Article published in The Daily Telegraph, 3 April 2025. © Richard Kemp
A report in the New York Times this week suggests British soldiers have been operating in Ukraine since the start of the war. It describes heavily-armed, plain-clothed British ‘commandos’ escorting a Ukrainian general from Kyiv into Poland for onward travel to an American base in Germany not long after Russia invaded. Assuming this is accurate, those soldiers are likely to have been SAS troops. Whenever British diplomats or intelligence officers are stationed in danger zones, it is standard practice for them to be protected by the SAS, usually out of uniform, and they may also be assigned other tasks if necessary, including the sort of thing described in this article.
The same article goes on to say that the British had placed small teams of officers in Ukraine after the invasion, in contrast to the Americans, who would not allow any of their servicemen to be deployed in the country until much later in the war. Even then, they were restricted to Kyiv for the most part.
The US approach characterised President Joe Biden’s extreme caution over Ukraine, whereas the apparently more free-ranging British presence, albeit no doubt discreet, reflected Boris Johnson’s bullishness. This would have had considerable advantages, enabling our military advisers to gain greater confidence among Ukrainian commanders and leading to an increased ability to influence the course of the war. It would also have given our forces improved insight into the situation on the ground, beneficial in assessing what military assistance was required and how best it could be configured.

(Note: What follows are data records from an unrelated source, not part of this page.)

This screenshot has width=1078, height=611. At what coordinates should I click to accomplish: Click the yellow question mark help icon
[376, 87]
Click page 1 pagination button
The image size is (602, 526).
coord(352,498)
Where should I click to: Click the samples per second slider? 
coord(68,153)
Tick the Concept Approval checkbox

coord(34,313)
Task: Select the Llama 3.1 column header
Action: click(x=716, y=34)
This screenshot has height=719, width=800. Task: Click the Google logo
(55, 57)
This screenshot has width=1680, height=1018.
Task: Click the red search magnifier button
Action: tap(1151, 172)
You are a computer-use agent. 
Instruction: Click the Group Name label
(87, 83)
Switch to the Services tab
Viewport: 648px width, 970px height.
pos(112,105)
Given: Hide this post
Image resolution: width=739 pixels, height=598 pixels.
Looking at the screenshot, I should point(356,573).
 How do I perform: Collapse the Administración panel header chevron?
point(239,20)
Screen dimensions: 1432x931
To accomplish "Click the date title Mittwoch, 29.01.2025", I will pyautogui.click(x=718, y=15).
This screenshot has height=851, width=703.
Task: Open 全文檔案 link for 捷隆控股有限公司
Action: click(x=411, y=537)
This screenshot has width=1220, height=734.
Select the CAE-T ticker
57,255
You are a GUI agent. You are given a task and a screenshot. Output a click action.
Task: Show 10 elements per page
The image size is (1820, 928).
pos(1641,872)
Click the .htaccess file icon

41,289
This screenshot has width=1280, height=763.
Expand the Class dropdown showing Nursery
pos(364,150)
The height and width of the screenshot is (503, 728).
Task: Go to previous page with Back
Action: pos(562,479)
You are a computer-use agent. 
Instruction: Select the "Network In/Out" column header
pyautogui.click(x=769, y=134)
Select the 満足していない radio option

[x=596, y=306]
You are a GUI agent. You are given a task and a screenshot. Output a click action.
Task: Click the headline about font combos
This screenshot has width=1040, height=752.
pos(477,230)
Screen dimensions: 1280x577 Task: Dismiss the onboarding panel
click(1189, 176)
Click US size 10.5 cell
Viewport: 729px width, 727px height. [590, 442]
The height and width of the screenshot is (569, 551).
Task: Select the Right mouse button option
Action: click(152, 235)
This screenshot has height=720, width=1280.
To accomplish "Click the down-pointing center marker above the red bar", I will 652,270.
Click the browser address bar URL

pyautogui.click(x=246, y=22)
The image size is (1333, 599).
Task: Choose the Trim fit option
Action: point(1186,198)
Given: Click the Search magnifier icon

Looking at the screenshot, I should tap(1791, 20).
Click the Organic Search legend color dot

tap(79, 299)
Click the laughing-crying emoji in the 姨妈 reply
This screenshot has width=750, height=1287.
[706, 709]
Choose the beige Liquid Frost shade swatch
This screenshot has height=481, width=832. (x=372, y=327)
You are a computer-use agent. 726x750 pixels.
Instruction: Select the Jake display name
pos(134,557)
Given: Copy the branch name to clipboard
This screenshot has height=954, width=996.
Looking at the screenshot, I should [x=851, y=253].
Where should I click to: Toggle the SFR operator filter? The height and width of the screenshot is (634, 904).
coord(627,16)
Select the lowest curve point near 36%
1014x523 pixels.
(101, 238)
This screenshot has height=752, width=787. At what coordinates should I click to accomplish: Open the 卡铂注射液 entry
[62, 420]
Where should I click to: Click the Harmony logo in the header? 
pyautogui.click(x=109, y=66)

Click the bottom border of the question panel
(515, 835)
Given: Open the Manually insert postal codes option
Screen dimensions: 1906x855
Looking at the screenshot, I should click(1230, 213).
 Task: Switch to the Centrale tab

Such knowledge was useful to British decision makers and to our allies alike, with whom information and guidance would have been shared. No doubt such activity played a significant part also in helping our politicians and diplomats to rally support among some of the more equivocal national leaders. When he was prime minister, Rishi Sunak only admitted to small numbers of British soldiers being in Ukraine for diplomatic protection, medical training and unspecified other tasks. But the Germans blew the lid off the deployment of our forces to assist in operations involving Storm Shadow cruise missiles donated to Ukraine to fight the Russians.
In April last year, the Kremlin-controlled news agency RT released an intercepted phone conversation between two Luftwaffe generals discussing the British presence on the ground in Ukraine for Storm Shadow mission planning. Around the same time Chancellor Olaf Scholz publicly revealed much the same thing. He said this to justify his refusal to allow German boots on the ground which he believed would be necessary for supplying Ukraine with the longer-range Taurus missiles that Kyiv had long sought and never got. Scholz feared that deploying Taurus risked making Berlin ‘a participant in the war’.
That same sort of timidity, although mainly coming out of Washington, permeates the New York Times article. It shows senior US military officers doing the best they knew how to help Ukraine defeat the Russians from their remote headquarters in Germany, but often frustrated in their efforts by Biden’s fear of Putin’s sabre-rattling. That resulted in what turned out to be fatal heel-dragging in supplying vitally needed munitions like long-range missiles, tanks and combat planes.
Then, when eventually they were reluctantly sent, there was a refusal to allow their use on Russian territory where they could have been applied to greatest effect. Biden’s anxiety over the threat of escalation is reflected in the words of one of his senior officials who claimed that the American message to the Russians was: ‘This war should be fought inside Ukraine.’ What an indictment! A former Ukrainian military intelligence chief, Lieutenant General Valeriy Kondratiuk, summed it up perfectly: ‘We are allies, but we have different goals. We protect our country, and you protect your phantom fears from the Cold War.’
British leaders shared such fears but perhaps not as much as Biden. We were right to stick our neck out by sending troops into Ukraine to do what needed to be done, albeit in a very limited way. We will need to be much bolder, and to build up our own withered defences, if we are to play a role in deterring Vladimir Putin’s future ambitions. And we will need allies who are not so terrified that, like Scholz, they live in perpetual dread of being seen to participate in a war to defend their friends from aggression.